Selection.
● ● ● ● ●
We are used to having a lightweight CI system, a lightweight release system, and a lightweight package manager. We're coming from the angle of someone more used to systems like NPM, Packagist, or Rubygems, not from the angle of building and distributing RPMs, .debs, etc.

I think theres a major conflict in goals between the two use cases for collections. I just want there to be some easy way for me to maintain collections like I did roles, especially if roles are going to vanish in Galaxy next-gen... because if it's an onerous process (like it is today), I know I'm not going to do it.

I don't want to have to tie two or three different backend systems/processes into each collection I maintain, and I'm probably more willing to bend on this topic than most people who have contributed roles in the past...

May 06 '20 14:05 geerlingguy

@geerlingguy it seems maybe a middle ground is that we do a build first, then do the install instead of doing this

before_script:
  - cd ../
  - mkdir -p ansible_collections/$COLLECTION_NAMESPACE
  - mv ansible-collection-$COLLECTION_NAME ansible_collections/$COLLECTION_NAMESPACE/$COLLECTION_NAME
  - cd ansible_collections/$COLLECTION_NAMESPACE/$COLLECTION_NAME

May 06 '20 14:05 ericsysmin

so really we'd be doing

before_script:
  - ansible-galaxy collection build
  - ansible-galaxy collection install my_namespace-my_collection-1.0.0.tar.gz

May 06 '20 14:05 ericsysmin

@geerlingguy yeah, I was this approach a lot in the past and even now in the Python ecosystem, with publishing to PyPI and have it simplified like this in a lot of places. One reason for this was that the public CIs didn't have a mature artifact and stage pipelining support. I feel like with GHA it became so much easier enabling virtually anyone can allow themselves a more sophisticated approach, especially if there'd be some pre-baked template that anybody could use. Of course, some people may still want to opt out. And that's okay for them. OTOH we should show a more complete approach. Folks can then just remove the steps they dislike.

May 06 '20 14:05 webknjaz
● ● ● ● ●
Data.
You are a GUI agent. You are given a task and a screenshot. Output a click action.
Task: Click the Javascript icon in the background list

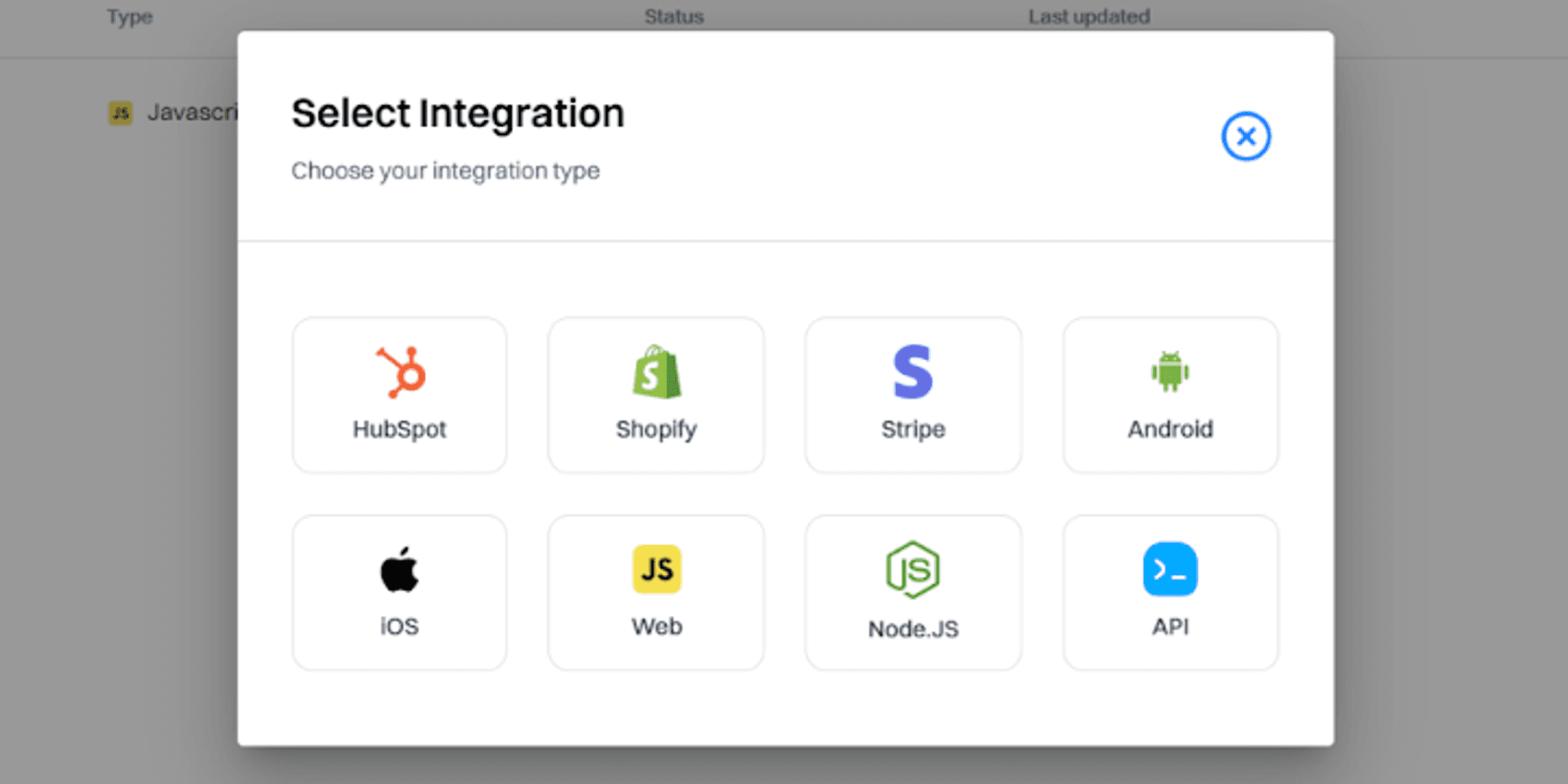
● ● ● ● ●
Exercise goal.
Can you transcribe the part of the forum thread above between "I don't want" and "in the past...", inclusive, word for word?

Result of the exercise.
I don't want to have to tie two or three different backend systems/processes into each collection I maintain, and I'm probably more willing to bend on this topic than most people who have contributed roles in the past...